Clearly, the increased use of peer-to-peer cryptocurrency will impact governments. We need to start to understand the impact and determine how governments should respond. Should they clamp down and drive innovation out to other more crypto friendly countries? Or, maybe governments should look for new models to generate revenue and govern their constituents. Governments could make money by generating their own coins that represent programs like space exploration or the environment or healthcare. Maybe governments could engage in some form of mining or other cryptos/token management model. There are many potential impacts and responses. One thing is certain. Change is coming and we need to understand it and prepare to adapt.
But, what if it happens anyway?
Event series: The Future of Money, Governance & the Law
For that reason, the Government Blockchain Association (GBA) will be hosting a series of events around the world called the Future of Money, Governance & the Law.

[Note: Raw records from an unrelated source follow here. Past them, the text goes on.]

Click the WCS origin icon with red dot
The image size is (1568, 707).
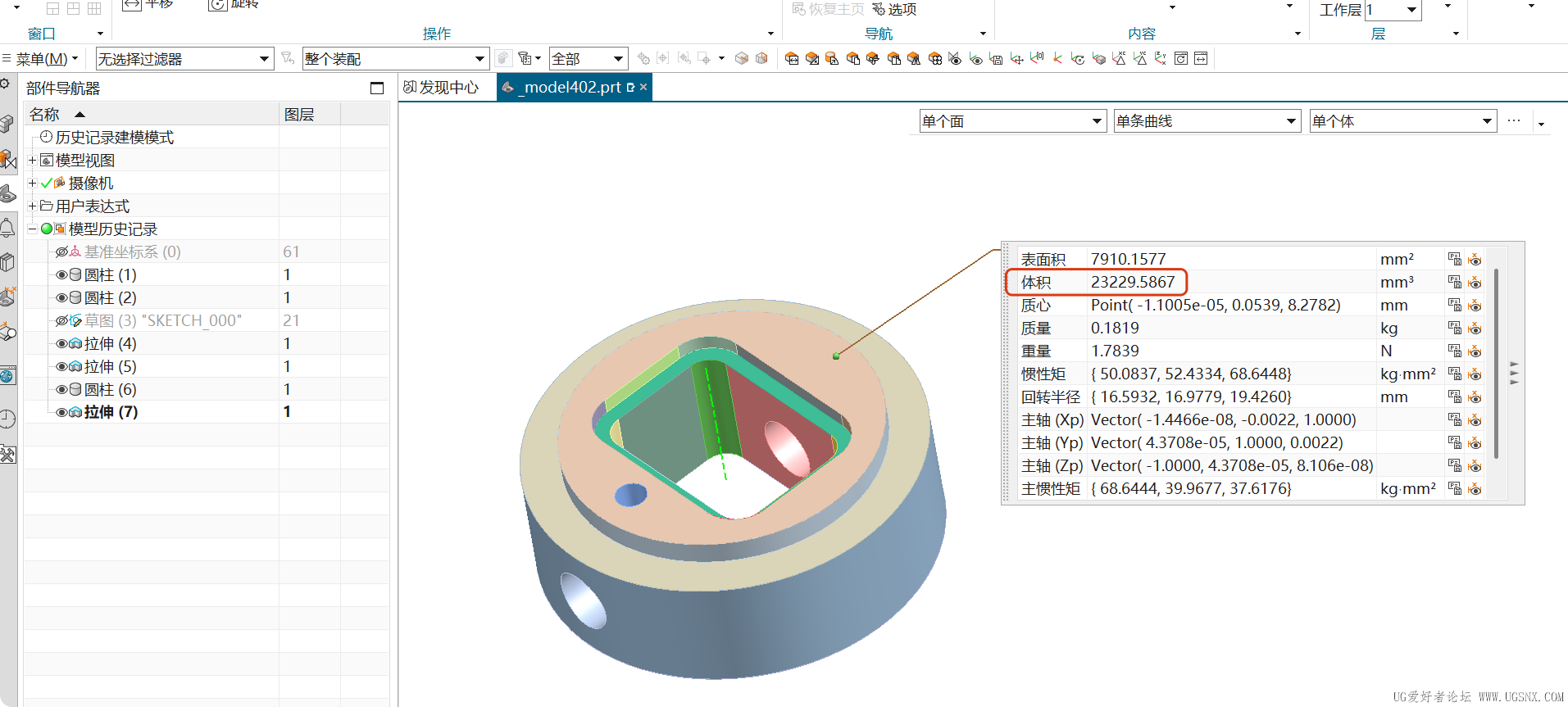click(1057, 59)
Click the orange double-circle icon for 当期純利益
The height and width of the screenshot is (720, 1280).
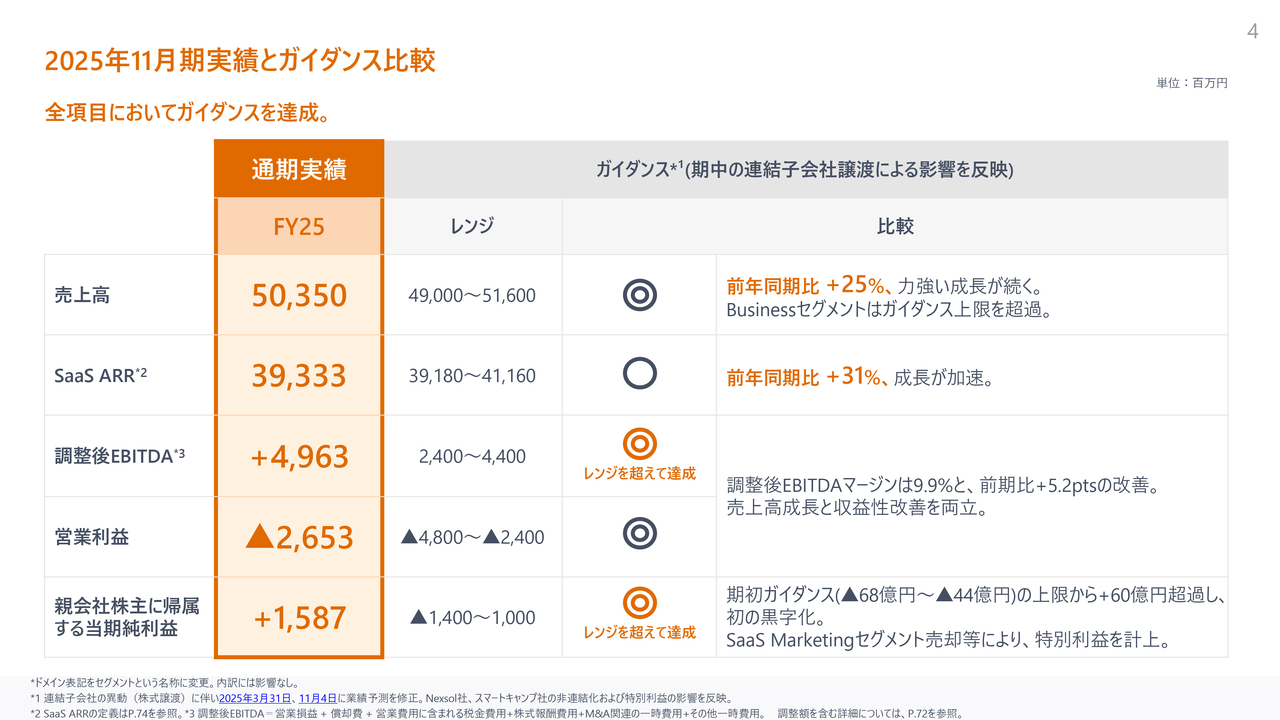pyautogui.click(x=640, y=603)
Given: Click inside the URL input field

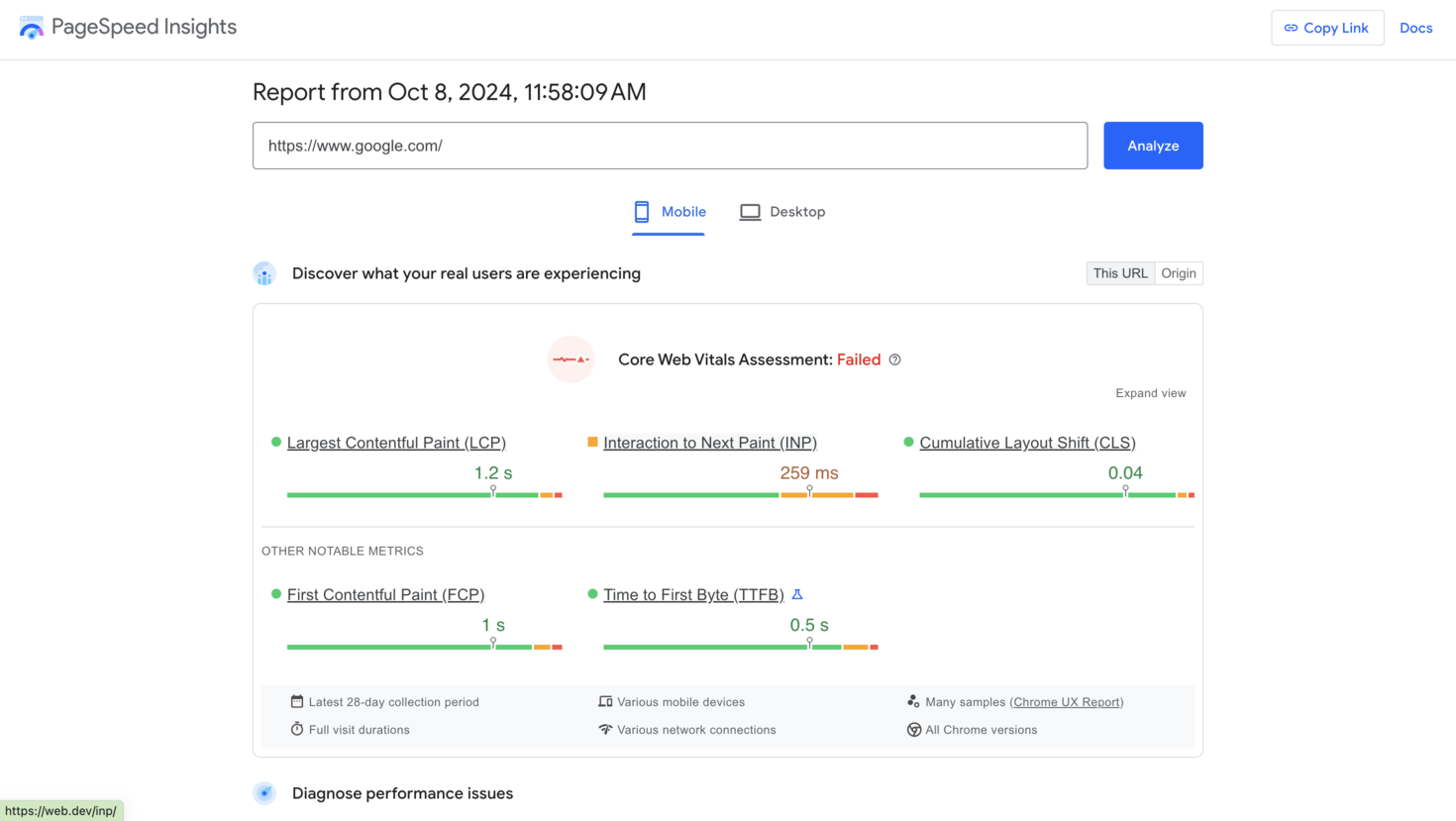Looking at the screenshot, I should pos(670,146).
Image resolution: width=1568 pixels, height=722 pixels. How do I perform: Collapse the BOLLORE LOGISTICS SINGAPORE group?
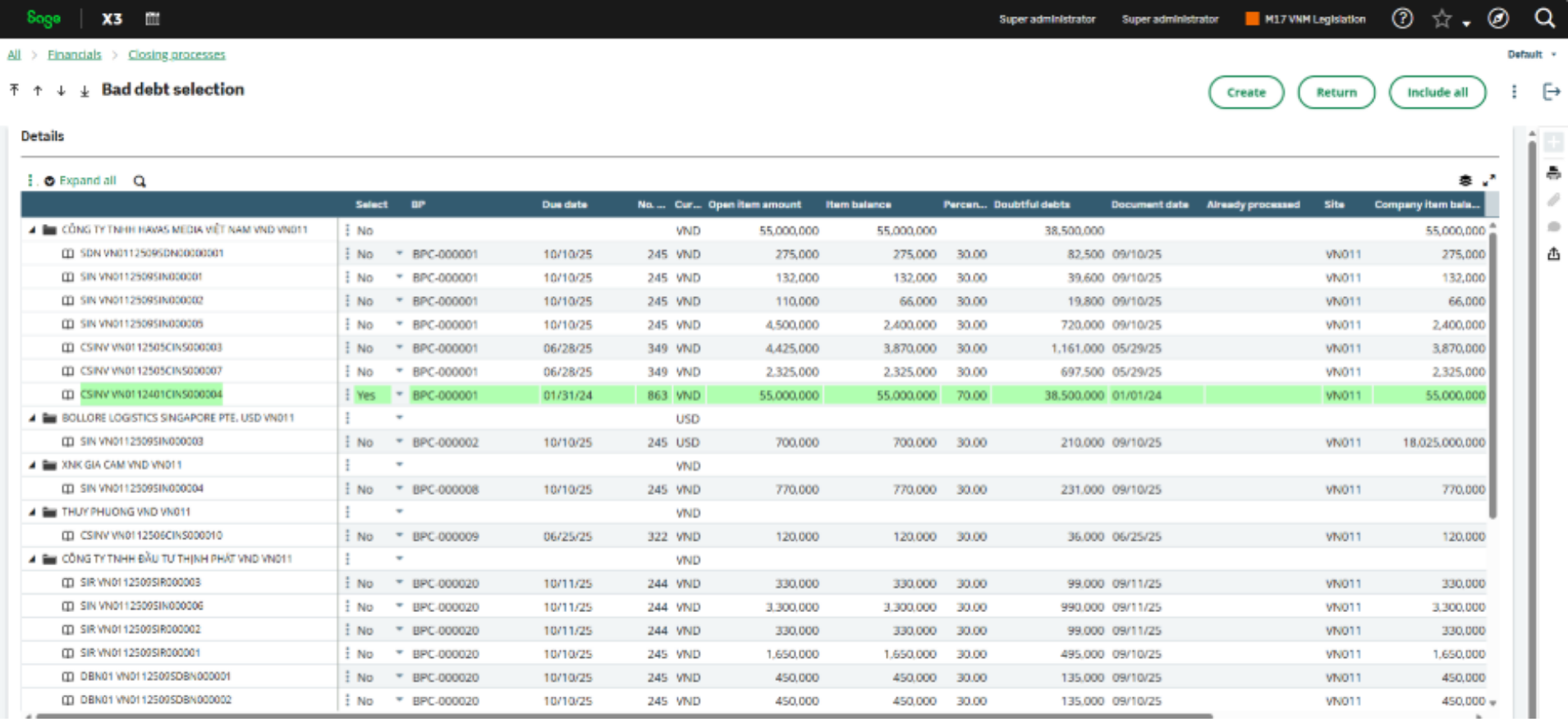pyautogui.click(x=32, y=418)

We plan to host our first event at Georgetown University on March 30th and following that event, we are hosting similar events at our chapters around the world. During these panel discussions we will be collecting expert opinions and using them to establish and release the:
- Government Blockchain Association’s Annual Report on the Future of Money, Government & the Law
- GBA Podcast series
- Video series on the Future of Money, Governance & the Law (to be aired on a major network).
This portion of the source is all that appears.